5. Four Formidable Women

Agatha’s best work is, like P. G. Wodehouse and Noel Coward’s best work, the most characteristic pleasure-writing of this epoch and will appear one day in all decent literary histories. As writing it is not distinguished, but as story it is superb.

Robert Graves, letter, 15 July 1944

REAMS OF paper have been expended on attempts to explore the secret of Agatha Christie’s success. Writers who explore the phenomenon not uncommonly begin with the arithmetic of her achievements: outsold only by the Bible and Shakespeare, translated into over one hundred foreign languages, author of the longest-running play ever seen on the London stage and, in addition, recipient of awards that success usually affords only to the highest literary talent-a Dame of the British Empire and an honorary degree of Doctor of Literature from Oxford University. The perennial question remains, how did this gently reared, essentially Edwardian lady do it?

Check with our legal people if we can publish a detective story in which the - фото 7

“Check with our legal people if we can publish a detective story in which the murderer turns out to be the author.”

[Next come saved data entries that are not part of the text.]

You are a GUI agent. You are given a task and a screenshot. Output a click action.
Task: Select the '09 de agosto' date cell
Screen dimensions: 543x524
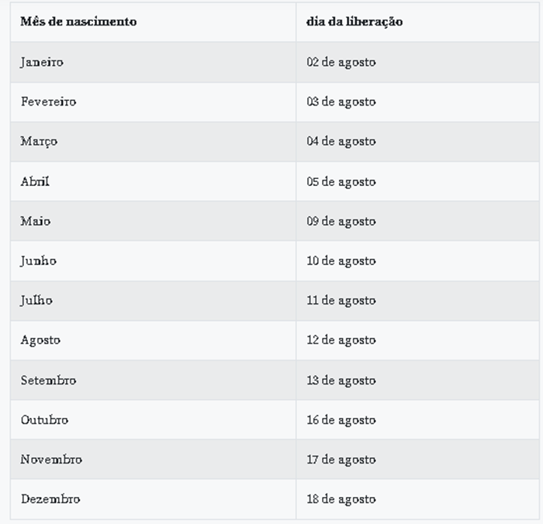341,221
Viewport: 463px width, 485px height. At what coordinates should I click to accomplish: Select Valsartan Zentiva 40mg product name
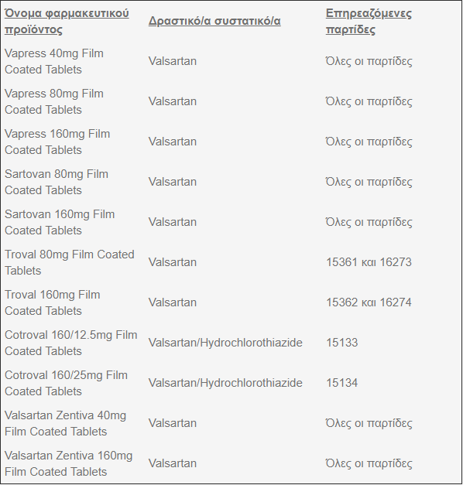coord(65,423)
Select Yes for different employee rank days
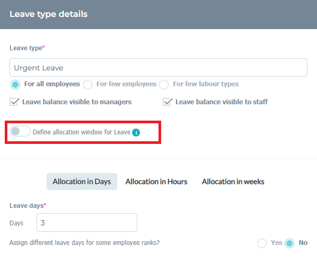This screenshot has width=317, height=264. [x=262, y=243]
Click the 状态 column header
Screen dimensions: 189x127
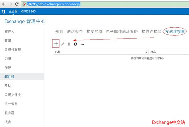click(x=153, y=52)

Certainly Christie’s universal appeal doesn’t lie in blood or violence. Not for her the bullet-ridden corpses down Raymond Chandler’s mean city streets, the urban jungle of the wisecracking, fast-shooting, sardonic private eye or the careful psychological examination of human depravity. Although both her best-known detectives, Poirot and Miss Marple, occasionally investigated murder overseas, her natural world as perceived by her readers is a romanticised cosy English village rooted in nostalgia, with its ordered hierarchy: the wealthy squire (often with a new young wife of mysterious antecedence), the retired irascible colonel, the village doctor and the district nurse, the chemist (useful for the purchase of poison), the gossiping spinsters behind their lace curtains, the parson in his vicarage, all moving predictably in their social hierarchy like pieces on a chessboard. Her style is neither original nor elegant but it is workmanlike. It does what is required of it. She employs no great psychological subtlety in her characterisation; her villains and suspects are drawn in broad and clear outlines and, perhaps because of this, they have a universality which readers worldwide can instantly recognise and feel at home with. Above all she is a literary conjuror who places her pasteboard characters face downwards and shuffles them with practised cunning. Game after game we are confident that this time we will turn up the card with the face of the true murderer, and time after time she defeats us. And with a Christie mystery no suspect can safely be eliminated, even the narrator of the story. With other mystery writers of the Golden Age we can be reasonably confident that the murderer won’t be one of the attractive young lovers, a policeman, a servant or a child, but Agatha Christie has no favourites with either murderer or victim. Most mystery writers jib, as do I, at killing the very young, but Agatha Christie is tough, as ready to murder a child, admittedly a precocious unappealing one, as she is to despatch a blackmailer. With Mrs. Christie, as with real life, the only certainty is death.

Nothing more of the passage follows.